Riyad’dan son dönemde Ankara’yla ilişkilerin normalleşebileceği yönünde işaretler gelmişti.
Ne oldu da Türkiye “gitmeden önce izin alınması gereken ülkeler” kategorisine sokuldu?
Bu sorunun cevabı şu:
Ya tüm o açıklamalar gayriciddiydi ya da Riyad nabız yokladı fakat Ankara’dan istediği cevabı alamadı.
Benzer bir durum Abu Dhabi’den gelen açıklamalar için de geçerli.
Bir yandan Türkiye’yle sorun yaşamak istemediklerini ve iki ülke arasındaki ilişkilerin normalleşmesini arzu ettiklerini söylüyorlar.
Diğer yandan da Akdeniz’le hiç ilişkileri yokken Yunanistan ve Güney Kıbrıs Rum Yönetimi (GKRY) ile Türkiye’ye karşı cephe oluşturmaya çalışıyorlar.
Bu arada bir de ilişkileri normalleştirmek için Türkiye’ye kendilerince “Arap ülkelerinin iç işlerine karışma”, “Müslüman Kardeşler’i desteklemeyi bırak” ve benzeri akıllara ziyan şartlar ileri sürüyorlar.
Oysa ilişkilerin kötüleşmesinin müsebbibi Türkiye değil, onlar.
Normalleşmeye de kendilerinin daha çok ihtiyacı var.
İsrail medyası, ABD’deki Yahudi lobisinin Biden’ın Suudi Arabistan, Birleşik Arap Emirlikleri (BAE), Mısır gibi ülkelere insan hakları konusunda fazla baskı yapmaması için kulis yapmaya başladığını bildiriyor.
Fakat Netanyahu’nun Muhammed bin Selman’ı ve Muhammed bin Zayed’i ne kadar koruyabileceği meçhul.
Ayrıca kendi aralarında da anlaşmazlıklar yaşıyor, kasıtlı ya da kasıtsız birbirlerinin kuyusunu kazıyorlar.
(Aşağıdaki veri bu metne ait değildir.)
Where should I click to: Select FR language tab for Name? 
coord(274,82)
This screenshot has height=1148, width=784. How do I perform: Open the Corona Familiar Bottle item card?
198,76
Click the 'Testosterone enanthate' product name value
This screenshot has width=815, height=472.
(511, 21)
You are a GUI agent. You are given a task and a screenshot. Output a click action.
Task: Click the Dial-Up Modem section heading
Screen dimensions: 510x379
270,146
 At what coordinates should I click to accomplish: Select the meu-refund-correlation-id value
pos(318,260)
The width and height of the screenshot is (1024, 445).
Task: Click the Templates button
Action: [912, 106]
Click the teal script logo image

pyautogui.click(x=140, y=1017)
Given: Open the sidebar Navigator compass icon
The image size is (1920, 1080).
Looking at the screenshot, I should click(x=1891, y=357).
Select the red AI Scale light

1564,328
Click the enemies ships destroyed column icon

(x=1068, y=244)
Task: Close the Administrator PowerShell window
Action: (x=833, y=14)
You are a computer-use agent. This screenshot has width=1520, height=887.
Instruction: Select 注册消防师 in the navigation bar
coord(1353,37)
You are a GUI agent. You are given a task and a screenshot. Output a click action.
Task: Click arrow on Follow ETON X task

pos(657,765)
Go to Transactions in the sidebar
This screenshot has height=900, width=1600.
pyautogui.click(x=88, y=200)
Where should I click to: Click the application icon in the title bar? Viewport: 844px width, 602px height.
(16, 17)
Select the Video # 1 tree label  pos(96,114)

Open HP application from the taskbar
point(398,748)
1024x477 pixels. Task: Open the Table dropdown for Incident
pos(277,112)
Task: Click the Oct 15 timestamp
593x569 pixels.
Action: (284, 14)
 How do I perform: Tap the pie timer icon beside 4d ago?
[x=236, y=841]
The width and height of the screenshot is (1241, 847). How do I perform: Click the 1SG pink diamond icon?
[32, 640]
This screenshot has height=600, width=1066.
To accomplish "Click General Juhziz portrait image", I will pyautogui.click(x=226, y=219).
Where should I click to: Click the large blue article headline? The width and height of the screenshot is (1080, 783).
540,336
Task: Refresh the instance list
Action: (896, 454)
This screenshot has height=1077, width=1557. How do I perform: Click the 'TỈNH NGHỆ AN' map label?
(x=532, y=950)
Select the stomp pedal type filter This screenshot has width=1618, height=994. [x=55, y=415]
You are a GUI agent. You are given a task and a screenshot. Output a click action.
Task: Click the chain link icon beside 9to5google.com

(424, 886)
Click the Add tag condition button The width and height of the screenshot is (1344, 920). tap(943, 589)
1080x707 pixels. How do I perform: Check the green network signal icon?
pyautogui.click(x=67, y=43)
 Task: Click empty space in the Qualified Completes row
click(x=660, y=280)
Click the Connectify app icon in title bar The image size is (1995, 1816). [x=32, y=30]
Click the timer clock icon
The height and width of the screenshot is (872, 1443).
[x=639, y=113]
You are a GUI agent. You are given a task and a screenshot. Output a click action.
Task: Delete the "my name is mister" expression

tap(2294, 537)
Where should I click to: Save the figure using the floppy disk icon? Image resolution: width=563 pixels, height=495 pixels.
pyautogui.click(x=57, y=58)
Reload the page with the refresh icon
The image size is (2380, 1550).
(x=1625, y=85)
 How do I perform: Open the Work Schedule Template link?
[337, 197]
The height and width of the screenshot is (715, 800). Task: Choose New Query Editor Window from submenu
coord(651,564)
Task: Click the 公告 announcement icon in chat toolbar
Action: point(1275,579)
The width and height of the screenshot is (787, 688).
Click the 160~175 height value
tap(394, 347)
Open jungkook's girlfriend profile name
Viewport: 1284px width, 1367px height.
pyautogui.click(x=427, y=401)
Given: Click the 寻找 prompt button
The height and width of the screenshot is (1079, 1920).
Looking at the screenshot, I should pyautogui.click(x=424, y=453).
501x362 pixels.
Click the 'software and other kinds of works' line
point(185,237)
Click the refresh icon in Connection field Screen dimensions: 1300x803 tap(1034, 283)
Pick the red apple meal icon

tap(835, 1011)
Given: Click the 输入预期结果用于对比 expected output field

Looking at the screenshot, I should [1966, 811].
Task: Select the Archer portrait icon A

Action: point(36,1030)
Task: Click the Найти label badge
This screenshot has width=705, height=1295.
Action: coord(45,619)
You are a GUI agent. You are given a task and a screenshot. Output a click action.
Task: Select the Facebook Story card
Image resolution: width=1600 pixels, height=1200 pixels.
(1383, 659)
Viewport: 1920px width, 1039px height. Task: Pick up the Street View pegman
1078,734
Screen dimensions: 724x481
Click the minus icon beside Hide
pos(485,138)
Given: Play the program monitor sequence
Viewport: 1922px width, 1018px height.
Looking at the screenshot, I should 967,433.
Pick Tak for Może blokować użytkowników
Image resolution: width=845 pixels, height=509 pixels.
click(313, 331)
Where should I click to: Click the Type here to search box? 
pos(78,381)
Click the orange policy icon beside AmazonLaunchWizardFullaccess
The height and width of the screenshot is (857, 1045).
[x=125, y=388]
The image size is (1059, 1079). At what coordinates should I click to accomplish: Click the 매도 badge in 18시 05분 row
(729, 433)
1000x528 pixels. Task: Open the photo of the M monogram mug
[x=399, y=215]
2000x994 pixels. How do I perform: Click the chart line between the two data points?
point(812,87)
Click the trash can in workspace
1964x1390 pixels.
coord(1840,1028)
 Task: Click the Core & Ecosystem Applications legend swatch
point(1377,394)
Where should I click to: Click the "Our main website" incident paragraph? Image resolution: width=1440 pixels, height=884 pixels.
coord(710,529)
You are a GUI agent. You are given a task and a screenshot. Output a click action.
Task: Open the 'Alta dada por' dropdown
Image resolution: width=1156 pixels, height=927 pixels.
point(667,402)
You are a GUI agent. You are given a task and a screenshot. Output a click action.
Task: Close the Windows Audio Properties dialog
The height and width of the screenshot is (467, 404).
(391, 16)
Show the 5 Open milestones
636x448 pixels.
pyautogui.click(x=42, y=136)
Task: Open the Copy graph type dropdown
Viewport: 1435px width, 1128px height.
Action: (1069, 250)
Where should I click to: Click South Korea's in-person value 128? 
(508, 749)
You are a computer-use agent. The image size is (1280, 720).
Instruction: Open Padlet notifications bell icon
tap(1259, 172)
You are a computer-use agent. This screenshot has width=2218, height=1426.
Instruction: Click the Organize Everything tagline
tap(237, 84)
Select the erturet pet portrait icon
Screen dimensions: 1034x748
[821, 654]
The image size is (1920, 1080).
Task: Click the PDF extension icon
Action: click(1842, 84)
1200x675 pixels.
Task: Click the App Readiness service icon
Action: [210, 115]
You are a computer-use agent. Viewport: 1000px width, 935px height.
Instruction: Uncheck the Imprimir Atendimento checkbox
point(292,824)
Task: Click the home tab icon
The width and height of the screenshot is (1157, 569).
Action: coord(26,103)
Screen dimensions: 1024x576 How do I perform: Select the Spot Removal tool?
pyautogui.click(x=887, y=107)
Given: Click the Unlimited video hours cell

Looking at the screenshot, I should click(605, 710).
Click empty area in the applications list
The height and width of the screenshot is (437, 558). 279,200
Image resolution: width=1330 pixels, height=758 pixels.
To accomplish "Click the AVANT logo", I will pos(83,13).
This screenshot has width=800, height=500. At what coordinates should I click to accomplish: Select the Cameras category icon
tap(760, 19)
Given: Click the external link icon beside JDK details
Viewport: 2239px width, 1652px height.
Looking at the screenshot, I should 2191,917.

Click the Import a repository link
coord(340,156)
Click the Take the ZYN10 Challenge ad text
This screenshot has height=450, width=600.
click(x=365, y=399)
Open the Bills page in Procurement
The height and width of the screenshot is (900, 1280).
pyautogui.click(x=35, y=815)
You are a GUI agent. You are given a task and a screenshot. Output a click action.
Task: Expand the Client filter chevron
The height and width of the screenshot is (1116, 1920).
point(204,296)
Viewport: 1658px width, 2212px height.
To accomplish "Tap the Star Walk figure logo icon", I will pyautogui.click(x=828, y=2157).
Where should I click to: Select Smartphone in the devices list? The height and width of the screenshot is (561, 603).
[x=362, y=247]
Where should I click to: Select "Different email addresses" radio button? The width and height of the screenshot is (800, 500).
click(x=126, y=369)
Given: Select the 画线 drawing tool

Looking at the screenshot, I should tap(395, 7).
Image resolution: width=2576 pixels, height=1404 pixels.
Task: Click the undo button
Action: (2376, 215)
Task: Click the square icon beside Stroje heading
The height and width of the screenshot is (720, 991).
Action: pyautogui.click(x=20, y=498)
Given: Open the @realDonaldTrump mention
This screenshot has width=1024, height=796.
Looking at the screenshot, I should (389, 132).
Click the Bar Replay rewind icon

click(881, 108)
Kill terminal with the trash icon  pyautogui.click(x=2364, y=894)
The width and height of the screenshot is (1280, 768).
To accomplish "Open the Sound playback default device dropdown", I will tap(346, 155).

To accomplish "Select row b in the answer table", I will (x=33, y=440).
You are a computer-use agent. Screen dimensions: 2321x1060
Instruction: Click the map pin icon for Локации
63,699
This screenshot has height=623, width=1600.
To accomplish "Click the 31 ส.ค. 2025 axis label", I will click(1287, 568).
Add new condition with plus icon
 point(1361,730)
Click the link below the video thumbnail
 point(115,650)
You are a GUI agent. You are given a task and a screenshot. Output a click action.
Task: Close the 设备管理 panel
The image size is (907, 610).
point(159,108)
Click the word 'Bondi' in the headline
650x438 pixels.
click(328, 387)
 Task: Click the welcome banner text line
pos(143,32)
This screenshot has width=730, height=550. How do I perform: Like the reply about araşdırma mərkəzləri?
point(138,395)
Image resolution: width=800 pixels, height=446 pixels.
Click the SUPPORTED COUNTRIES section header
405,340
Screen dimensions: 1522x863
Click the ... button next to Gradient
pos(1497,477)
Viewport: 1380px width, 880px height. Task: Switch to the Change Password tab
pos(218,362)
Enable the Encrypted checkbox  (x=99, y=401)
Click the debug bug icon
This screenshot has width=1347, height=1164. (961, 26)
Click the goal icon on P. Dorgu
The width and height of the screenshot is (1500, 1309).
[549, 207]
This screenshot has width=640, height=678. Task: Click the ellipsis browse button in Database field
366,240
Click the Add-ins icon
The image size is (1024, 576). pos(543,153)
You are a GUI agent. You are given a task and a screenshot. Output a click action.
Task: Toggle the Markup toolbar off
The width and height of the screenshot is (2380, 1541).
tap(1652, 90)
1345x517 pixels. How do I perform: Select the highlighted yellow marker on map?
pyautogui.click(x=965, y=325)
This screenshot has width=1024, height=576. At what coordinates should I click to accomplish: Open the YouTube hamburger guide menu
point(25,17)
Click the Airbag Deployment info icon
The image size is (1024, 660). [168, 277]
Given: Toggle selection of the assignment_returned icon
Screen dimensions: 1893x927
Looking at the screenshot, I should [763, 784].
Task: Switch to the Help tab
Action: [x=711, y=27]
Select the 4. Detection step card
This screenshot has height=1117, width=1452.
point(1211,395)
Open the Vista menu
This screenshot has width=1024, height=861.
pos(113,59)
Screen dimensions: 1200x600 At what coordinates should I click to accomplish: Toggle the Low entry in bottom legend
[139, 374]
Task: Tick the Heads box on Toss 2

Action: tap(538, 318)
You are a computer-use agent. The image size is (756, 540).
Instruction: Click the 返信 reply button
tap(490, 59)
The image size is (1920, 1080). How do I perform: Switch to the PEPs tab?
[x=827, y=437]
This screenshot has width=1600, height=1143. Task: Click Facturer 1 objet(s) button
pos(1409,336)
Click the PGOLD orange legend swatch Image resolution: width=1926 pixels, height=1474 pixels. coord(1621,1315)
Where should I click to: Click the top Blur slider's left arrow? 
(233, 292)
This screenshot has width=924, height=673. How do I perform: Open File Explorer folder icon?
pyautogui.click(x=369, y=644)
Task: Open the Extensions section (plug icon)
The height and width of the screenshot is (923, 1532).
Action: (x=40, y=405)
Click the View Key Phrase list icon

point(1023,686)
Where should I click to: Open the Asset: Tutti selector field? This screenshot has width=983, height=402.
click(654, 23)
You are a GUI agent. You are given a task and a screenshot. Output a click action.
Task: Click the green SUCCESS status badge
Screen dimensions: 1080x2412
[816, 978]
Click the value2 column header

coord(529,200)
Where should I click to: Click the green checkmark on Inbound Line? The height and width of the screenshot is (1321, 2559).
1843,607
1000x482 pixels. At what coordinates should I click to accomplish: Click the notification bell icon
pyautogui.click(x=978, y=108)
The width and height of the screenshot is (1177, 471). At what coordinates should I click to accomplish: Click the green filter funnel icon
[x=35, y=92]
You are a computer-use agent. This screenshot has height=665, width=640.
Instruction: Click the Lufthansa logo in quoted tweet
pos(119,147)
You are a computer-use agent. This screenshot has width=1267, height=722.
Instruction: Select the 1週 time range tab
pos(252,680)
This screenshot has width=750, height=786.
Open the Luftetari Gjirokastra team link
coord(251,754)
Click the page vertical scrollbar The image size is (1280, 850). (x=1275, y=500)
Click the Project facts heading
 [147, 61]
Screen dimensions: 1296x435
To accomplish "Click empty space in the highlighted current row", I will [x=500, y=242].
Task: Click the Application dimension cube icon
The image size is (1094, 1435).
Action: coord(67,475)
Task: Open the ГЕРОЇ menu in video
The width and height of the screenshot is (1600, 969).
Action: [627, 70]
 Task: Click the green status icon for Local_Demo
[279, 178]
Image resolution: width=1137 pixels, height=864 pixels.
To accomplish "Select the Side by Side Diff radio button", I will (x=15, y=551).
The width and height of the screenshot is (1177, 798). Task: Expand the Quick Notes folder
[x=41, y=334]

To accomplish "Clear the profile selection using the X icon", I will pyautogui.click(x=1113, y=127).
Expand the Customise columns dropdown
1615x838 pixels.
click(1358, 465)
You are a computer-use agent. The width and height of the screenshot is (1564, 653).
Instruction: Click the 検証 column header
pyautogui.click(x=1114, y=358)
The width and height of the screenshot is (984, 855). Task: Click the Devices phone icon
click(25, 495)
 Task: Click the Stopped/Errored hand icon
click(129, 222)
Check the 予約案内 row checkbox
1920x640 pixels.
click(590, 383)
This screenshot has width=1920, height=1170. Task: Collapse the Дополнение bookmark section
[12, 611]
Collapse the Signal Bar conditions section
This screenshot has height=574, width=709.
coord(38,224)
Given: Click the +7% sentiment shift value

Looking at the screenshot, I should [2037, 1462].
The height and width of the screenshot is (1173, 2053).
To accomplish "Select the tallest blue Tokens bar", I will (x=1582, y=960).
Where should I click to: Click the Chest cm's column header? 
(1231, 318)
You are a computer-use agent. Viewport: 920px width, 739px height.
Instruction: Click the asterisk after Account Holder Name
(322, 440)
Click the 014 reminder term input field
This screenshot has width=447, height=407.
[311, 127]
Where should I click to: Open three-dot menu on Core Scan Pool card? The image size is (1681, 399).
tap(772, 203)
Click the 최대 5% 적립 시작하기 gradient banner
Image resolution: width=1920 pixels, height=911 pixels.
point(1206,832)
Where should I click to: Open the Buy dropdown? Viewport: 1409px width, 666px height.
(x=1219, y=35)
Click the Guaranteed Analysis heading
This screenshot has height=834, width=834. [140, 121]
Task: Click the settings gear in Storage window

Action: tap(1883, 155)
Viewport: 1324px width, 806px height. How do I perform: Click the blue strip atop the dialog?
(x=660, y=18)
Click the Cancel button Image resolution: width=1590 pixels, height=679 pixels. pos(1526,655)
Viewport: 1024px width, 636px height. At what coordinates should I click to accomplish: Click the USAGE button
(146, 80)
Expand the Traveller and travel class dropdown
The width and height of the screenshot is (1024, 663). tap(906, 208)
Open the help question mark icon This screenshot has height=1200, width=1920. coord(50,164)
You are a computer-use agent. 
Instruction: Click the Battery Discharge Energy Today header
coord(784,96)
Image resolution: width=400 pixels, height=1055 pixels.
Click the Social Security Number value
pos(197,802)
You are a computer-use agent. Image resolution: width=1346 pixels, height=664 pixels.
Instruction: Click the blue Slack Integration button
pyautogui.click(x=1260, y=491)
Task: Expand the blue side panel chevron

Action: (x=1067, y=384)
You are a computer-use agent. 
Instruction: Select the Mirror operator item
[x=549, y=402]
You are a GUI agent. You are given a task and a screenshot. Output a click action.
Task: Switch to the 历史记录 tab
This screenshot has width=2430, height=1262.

İngiliz Financial Times gazetesi, Suudi Arabistan Veliaht Prensi’nin Google, Siemens ve benzeri şirketlere Dubai’deki ofislerini Riyad’a taşımalarını teklif edeceğini ve 50 yıl vergiden muaf olma garantisi vereceğini yazdı.
Muhammed bin Selman’ın bu girişiminin başarıya ulaşması halinde Türkiye’nin değil BAE’nin zarar göreceği kesin.